Zeyd Bin Harise (r.a.) Kimdir? - Genel | Kardeş Eli Derneği
BLOG
Blog

Zeyd Bin Harise (r.a.) Kimdir?

22.09.2025

İslam tarihinde ismi derin bir iz bırakan sahabilerden biri de Zeyd bin Harise (r.a.)’dir. O, kölelikten hürriyete, sıradanlıktan emirliğe uzanan ibretlik bir hayat yaşamıştır. Üstelik o, azadlı köleler arasında ilk Müslüman olma şerefine ulaşan kişidir.

Henüz küçük bir çocukken annesi Su’dâ binti Sâlebe ile kabilelerini ziyaret etmek üzere yola çıkan Zeyd, bir baskın sırasında esir düştü.
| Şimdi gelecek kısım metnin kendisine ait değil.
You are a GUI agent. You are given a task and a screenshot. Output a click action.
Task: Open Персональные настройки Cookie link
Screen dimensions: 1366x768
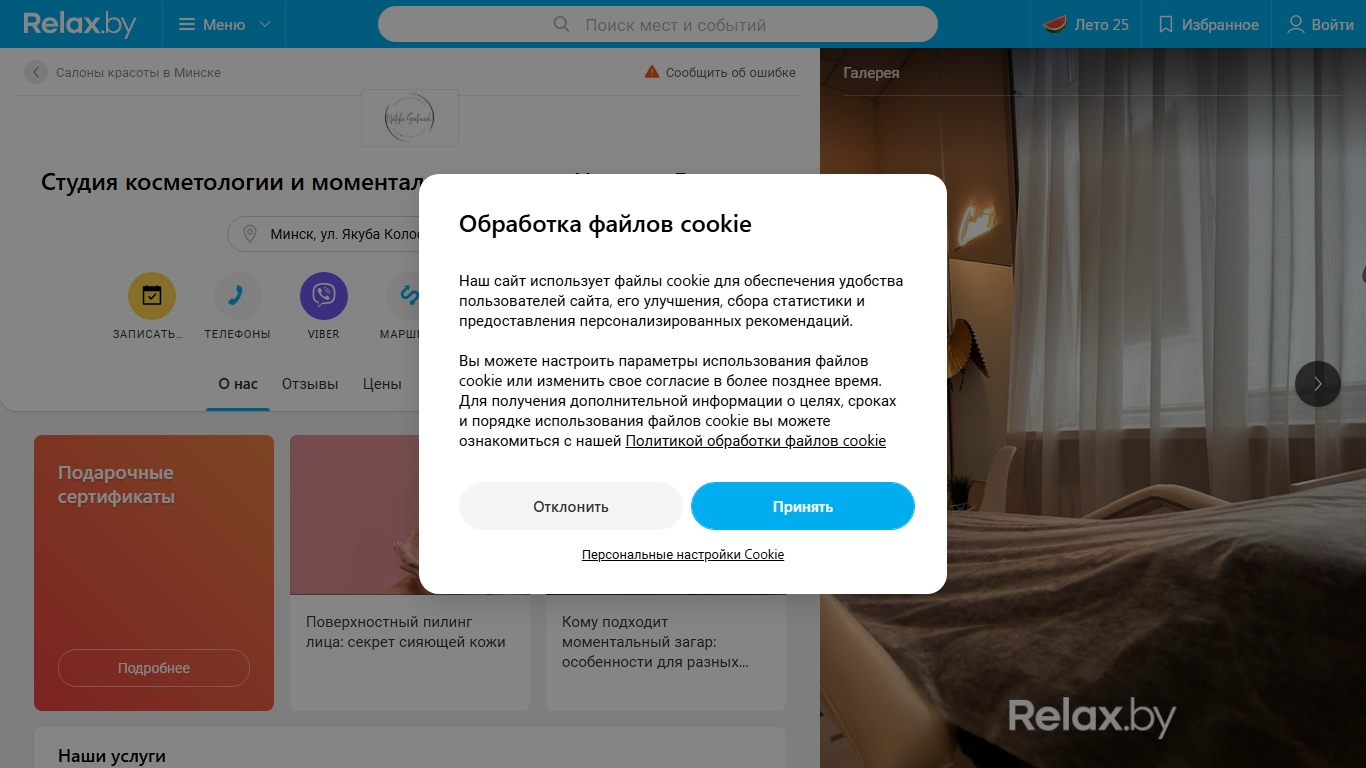coord(683,554)
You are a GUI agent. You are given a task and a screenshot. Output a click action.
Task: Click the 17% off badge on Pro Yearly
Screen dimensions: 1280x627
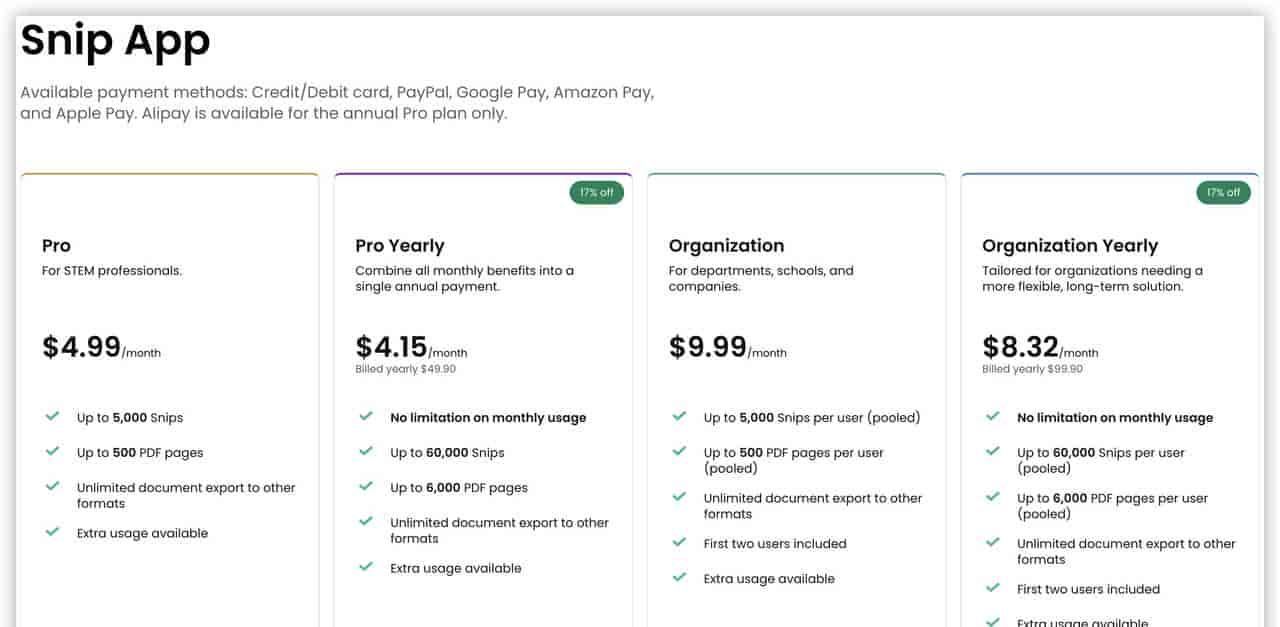pos(597,192)
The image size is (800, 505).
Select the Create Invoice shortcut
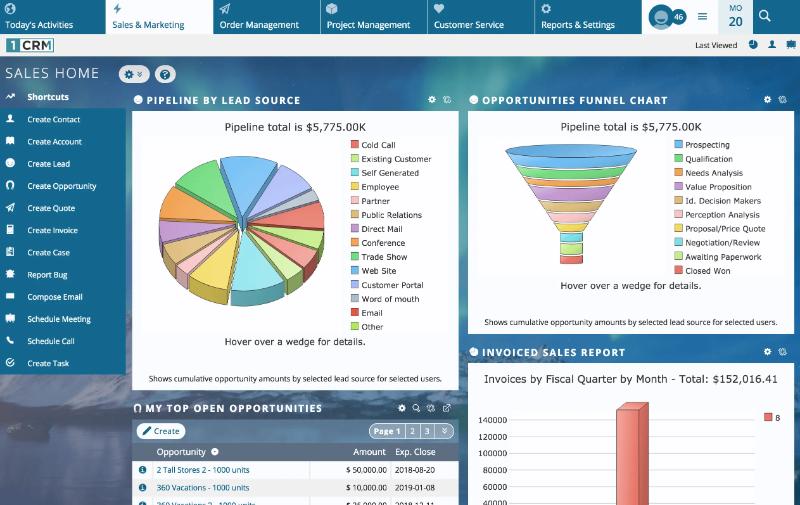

Mekke’ye götürülerek Ukaz Panayırı’nda köle olarak satıldı. Onu, Hz. Hatice’nin yeğeni Hakim bin Hizam satın aldı ve halasına hediye etti.

Hz. Hatice (r.a.), kısa süre sonra Peygamber Efendimiz (s.a.v.) ile evlenince, en değerli kölesi olan Zeyd’i ona armağan etti. Allah Resulü ise Zeyd’i azad etti. Fakat Zeyd, özgürlüğüne kavuşmasına rağmen ayrılmayı tercih etmedi. O, gördüğü şefkat, merhamet ve adaletin cazibesiyle Efendimizin yanında kalmayı seçti.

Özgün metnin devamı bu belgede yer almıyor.